start
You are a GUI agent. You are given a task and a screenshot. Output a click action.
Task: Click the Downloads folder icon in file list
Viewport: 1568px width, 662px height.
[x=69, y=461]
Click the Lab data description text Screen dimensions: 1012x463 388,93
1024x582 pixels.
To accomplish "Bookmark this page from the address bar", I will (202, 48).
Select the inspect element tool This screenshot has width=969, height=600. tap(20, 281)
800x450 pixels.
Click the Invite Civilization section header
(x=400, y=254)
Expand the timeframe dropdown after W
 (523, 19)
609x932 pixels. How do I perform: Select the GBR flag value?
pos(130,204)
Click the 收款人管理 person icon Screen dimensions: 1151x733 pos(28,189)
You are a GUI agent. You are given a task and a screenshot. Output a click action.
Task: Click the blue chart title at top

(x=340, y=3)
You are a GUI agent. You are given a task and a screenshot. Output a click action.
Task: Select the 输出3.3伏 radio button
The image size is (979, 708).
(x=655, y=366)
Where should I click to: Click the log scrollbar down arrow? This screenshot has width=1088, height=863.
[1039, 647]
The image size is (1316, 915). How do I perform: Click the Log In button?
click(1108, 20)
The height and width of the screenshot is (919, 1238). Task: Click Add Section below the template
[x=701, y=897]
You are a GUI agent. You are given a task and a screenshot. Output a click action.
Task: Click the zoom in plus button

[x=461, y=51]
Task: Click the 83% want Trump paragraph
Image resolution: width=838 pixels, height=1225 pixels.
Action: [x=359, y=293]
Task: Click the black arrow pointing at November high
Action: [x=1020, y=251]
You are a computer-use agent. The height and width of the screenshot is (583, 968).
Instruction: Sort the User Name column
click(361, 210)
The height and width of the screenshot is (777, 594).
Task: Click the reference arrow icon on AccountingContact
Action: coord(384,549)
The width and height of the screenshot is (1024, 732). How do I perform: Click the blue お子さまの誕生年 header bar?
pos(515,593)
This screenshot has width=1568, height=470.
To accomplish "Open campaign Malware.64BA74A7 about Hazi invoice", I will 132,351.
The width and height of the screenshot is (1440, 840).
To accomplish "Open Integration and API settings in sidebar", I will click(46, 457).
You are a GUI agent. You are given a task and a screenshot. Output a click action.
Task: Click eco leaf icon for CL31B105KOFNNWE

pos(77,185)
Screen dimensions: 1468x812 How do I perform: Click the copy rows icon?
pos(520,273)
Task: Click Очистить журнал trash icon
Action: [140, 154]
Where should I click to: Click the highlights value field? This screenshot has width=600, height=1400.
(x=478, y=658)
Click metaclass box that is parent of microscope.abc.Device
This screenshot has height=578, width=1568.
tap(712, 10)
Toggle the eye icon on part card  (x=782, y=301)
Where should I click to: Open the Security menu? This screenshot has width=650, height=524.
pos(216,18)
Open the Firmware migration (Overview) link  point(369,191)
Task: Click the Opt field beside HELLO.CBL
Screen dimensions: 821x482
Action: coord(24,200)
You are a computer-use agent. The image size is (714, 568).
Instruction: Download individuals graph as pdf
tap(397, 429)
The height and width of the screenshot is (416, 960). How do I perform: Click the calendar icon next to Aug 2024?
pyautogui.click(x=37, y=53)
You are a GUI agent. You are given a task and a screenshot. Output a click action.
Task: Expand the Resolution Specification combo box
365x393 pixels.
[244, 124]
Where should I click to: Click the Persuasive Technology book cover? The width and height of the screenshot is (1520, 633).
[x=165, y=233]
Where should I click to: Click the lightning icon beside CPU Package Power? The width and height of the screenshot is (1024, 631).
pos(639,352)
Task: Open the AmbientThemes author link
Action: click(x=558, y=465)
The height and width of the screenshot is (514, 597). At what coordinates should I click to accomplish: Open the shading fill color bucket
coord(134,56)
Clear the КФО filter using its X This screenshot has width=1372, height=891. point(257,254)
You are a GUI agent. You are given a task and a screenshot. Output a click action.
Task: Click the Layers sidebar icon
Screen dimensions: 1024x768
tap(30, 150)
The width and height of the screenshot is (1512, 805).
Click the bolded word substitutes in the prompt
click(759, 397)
end
Your instructions -> Please list every line of the records above that contains the string "header", matching case exactly.

The result ->
Click the Invite Civilization section header
The width and height of the screenshot is (1024, 732). How do I perform: Click the blue お子さまの誕生年 header bar?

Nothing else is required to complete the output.